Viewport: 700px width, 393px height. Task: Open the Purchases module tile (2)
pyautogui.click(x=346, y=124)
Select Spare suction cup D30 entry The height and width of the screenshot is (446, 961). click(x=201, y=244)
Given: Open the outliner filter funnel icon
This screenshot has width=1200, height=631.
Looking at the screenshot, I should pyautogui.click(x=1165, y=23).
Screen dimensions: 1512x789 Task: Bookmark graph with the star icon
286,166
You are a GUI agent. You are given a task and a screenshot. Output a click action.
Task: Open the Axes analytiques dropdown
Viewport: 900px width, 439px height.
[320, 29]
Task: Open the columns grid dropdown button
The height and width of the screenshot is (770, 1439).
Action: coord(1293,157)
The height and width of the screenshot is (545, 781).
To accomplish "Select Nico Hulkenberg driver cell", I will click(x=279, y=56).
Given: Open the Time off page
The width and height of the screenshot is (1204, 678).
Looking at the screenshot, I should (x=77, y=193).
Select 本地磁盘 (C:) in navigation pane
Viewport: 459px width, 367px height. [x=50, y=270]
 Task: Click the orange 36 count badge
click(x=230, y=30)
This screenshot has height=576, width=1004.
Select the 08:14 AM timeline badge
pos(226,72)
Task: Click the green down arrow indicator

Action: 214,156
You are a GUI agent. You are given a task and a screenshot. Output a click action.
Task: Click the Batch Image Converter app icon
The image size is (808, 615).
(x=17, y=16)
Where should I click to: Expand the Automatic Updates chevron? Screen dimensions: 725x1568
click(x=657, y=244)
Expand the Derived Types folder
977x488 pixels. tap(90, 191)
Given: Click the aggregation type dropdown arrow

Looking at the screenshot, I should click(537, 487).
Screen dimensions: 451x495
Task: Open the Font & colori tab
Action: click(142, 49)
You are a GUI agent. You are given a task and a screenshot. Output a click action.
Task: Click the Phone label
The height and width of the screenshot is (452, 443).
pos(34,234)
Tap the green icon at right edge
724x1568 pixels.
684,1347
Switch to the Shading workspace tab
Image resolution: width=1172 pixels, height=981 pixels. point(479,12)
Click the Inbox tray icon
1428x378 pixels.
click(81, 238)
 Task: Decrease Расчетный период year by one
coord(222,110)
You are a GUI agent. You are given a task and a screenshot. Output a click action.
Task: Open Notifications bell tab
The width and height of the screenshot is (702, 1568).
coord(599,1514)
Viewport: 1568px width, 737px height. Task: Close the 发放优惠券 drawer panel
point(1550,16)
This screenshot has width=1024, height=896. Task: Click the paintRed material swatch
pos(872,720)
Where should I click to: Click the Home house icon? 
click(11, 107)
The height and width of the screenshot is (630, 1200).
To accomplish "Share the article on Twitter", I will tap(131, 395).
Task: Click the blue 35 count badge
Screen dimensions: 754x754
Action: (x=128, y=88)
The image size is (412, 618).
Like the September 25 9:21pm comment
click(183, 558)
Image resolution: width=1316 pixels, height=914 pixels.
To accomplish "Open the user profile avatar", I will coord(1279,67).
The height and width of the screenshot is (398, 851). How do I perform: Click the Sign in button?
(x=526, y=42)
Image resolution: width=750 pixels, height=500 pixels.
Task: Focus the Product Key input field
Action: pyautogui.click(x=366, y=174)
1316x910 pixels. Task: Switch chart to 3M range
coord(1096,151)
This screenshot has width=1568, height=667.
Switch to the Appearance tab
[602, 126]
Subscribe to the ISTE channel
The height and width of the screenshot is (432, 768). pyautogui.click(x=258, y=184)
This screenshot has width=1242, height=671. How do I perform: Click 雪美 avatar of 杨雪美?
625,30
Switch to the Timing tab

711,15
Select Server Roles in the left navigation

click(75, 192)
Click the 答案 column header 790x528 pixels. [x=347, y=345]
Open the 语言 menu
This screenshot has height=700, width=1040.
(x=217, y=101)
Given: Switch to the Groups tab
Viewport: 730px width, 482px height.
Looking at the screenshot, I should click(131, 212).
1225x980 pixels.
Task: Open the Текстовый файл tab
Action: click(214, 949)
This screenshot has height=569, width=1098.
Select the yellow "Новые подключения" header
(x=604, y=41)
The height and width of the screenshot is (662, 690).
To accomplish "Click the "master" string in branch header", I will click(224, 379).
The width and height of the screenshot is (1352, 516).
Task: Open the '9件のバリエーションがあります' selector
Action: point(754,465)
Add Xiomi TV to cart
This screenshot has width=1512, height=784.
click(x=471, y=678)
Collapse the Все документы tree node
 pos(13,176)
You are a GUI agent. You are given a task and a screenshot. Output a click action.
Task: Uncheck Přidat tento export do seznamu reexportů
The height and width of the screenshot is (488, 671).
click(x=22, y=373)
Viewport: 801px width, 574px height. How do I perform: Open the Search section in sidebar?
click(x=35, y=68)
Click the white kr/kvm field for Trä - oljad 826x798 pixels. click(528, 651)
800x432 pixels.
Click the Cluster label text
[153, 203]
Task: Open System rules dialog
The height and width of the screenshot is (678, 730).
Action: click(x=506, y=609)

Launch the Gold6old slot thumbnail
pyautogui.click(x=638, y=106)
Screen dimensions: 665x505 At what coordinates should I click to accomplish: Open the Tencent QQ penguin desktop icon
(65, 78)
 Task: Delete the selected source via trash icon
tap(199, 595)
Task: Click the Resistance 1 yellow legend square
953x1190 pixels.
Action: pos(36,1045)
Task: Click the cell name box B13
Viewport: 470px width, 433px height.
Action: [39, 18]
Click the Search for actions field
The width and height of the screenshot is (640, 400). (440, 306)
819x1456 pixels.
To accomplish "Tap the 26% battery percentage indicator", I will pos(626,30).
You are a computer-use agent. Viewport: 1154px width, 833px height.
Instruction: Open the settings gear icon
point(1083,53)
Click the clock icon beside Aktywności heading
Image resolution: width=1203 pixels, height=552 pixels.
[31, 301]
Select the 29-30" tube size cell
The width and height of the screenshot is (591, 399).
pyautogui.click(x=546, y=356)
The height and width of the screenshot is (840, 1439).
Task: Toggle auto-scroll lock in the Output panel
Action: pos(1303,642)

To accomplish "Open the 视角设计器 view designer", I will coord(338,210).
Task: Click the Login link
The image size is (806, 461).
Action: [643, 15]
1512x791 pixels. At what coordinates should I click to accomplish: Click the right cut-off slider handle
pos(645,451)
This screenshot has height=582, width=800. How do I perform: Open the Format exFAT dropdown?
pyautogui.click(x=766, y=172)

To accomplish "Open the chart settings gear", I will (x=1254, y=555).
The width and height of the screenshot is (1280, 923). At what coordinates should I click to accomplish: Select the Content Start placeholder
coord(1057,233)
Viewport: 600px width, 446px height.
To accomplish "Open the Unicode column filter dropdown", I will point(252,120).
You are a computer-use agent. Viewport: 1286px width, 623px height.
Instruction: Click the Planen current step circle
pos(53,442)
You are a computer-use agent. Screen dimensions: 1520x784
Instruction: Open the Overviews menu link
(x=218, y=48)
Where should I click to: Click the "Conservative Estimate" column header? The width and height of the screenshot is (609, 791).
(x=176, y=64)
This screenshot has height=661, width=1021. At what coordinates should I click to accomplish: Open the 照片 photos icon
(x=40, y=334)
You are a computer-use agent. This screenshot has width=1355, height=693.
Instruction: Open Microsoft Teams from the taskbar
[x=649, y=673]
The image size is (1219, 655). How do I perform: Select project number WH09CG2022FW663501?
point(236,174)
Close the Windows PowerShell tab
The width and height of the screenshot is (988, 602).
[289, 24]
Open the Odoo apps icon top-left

— TASK REQUIREMENTS —
Copy each line in the listing where "cell" appears.

— EXPECTED OUTPUT —
To accomplish "Select Nico Hulkenberg driver cell", I will click(x=279, y=56).
Task: Click the cell name box B13
Select the 29-30" tube size cell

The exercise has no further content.